Au départ de l'affaire: le vol massif, en 2022, de données de la branche française du géant suisse de l'intérim Adecco, basée à Villeurbanne, près de Lyon. Mais l'enquête a mis au jour une multitude d'autres cybercrimes pour des millions d'euros, dès 2019 quand le "cerveau" du réseau, alors âgé de 17 ans, a commencé à sévir.
Echeveau opaque
C'est l'arrestation d'un stagiaire de 19 ans, puis alternant, dans une agence Adecco de Besançon, qui a permis aux enquêteurs de démêler, en dix mois, un écheveau rendu opaque par le recours aux pseudonymes sur le darknet et à des réseaux de discussion cryptés d'individus qui, dans la plupart des cas, "ne se connaissaient pas dans la vie réelle", selon les enquêteurs.
En juin 2022, le stagiaire livre sur un réseau crypté à "Abeloth", du nom d'une héroïne de la saga Star Wars, ses identifiant et mot de passe pour accéder à la base de données d'Adecco. Dindon de la farce, il ne recevra jamais les 15.000 euros promis.
Adecco porte plainte en novembre 2022 après que des dizaines d'intérimaires se sont émus sur un compte Facebook de petits prélèvements, difficilement détectables pour qui n'épluche pas ses relevés bancaires.
Plus spécifiquement, des prélèvements de 49,85 euros, juste sous le seuil des autorisations préalables, pour 32.649 intérimaires et un préjudice de 1,6 million d'euros, ainsi que des tentatives, avortées ou remboursées par les banques pour 40.000 autres inscrits. Lesquelles banques, parties civiles au procès, ont dû rembourser plus de 1,4 million d'euros.
La captation des données a également permis au "cerveau" de fabriquer de fausses cartes d'identité ou Vitale pour d'autres arnaques en ligne, et d'ouvrir des "comptes bancaires mules", utilisés pour blanchir l'argent volé.
Adecco France, qui n'est pas poursuivi, a reconnu une "faille" dans sa sécurité ayant permis à un simple stagiaire d'accéder à sa base "sans réel contrôle", selon les conclusions des enquêteurs.
Un génie de 20 ans
Mais la bande, et son jeune chef, n'ont pas attendu Adecco pour sévir.
Grâce à un système de phishing puis d'escroqueries en tout genre, ils ont raflé des millions d'euros au préjudice de sociétés, banques, assurances, mutuelles et même l'Etat: fausses demandes de MaPrimeRénov, Chèques vacances, Pass Culture, assurance-vie... La Caisse des Dépôts a ainsi payé plus de 1,9 million d'euros à de fausses sociétés de formation professionnelle.
Outre cinq ou six très jeunes hackers jamais condamnés, les autres prévenus ont plutôt le profil de petites mains aux casiers judiciaires chargés pour escroqueries, violences voire trafic de stupéfiants.

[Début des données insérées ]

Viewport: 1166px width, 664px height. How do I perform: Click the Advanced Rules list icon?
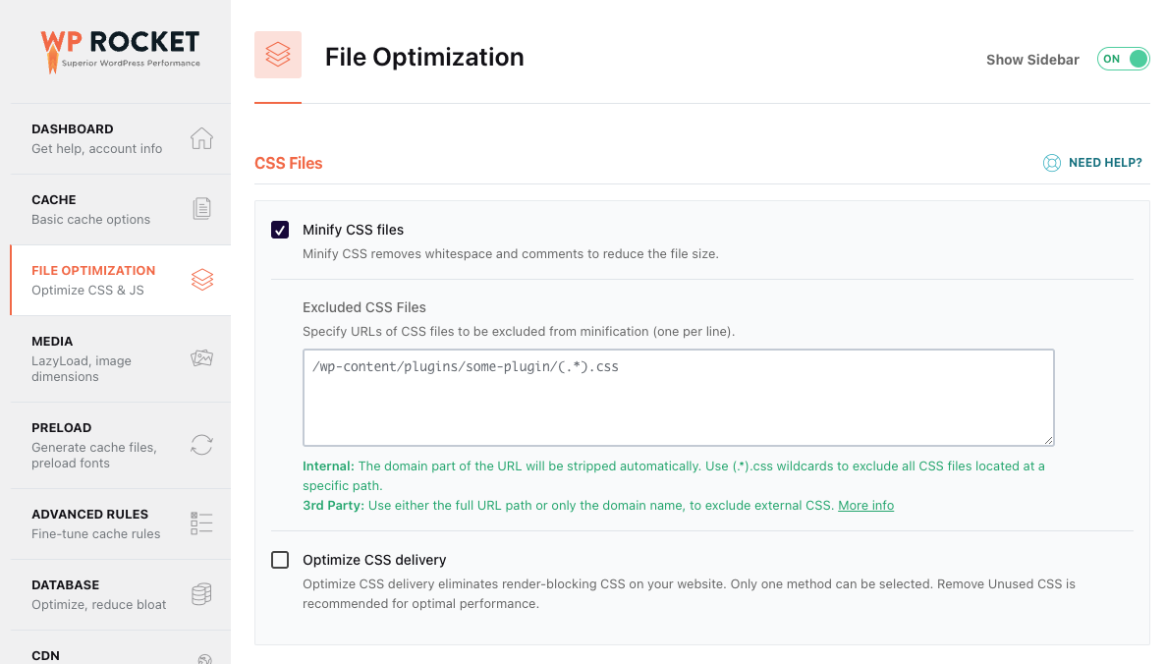201,523
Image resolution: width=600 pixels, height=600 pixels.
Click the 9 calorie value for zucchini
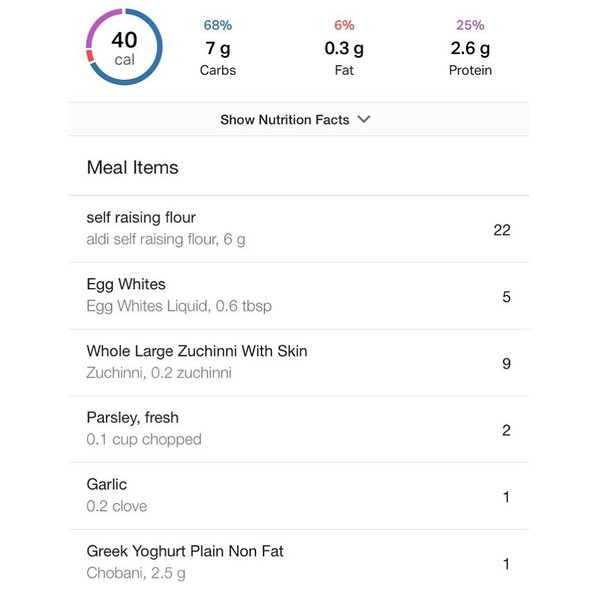(x=506, y=363)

Une bande hétéroclite avec à sa tête un très jeune "personnage central", seul en détention provisoire et gratifié par les enquêteurs d'un élogieux "capacités intellectuelles élevées", mais mû par "une escalade addictive" à "la recherche de failles" informatiques.
Même en prison en 2023 et 2024, il "a continué ses activités" grâce à des smartphones.

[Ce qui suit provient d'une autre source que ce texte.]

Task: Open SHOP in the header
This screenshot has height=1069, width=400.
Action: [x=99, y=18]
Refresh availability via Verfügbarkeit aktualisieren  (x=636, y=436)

"Les structures entrepreneuriales mises en place" par le jeune homme et ses "logiciels pointus" sont "destinés à être vendus sur le darknet, à essaimer pour réaliser des galaxies d'escroqueries dans divers domaines (...) aux impacts démultipliés", mettent en garde les enquêteurs, alarmistes pour l'avenir.
Selon l'association France victime, qui organisera l'accueil dans les amphithéâtres, 73% des Français disent avoir déjà été confrontés à une tentative de cyberattaque en 2023.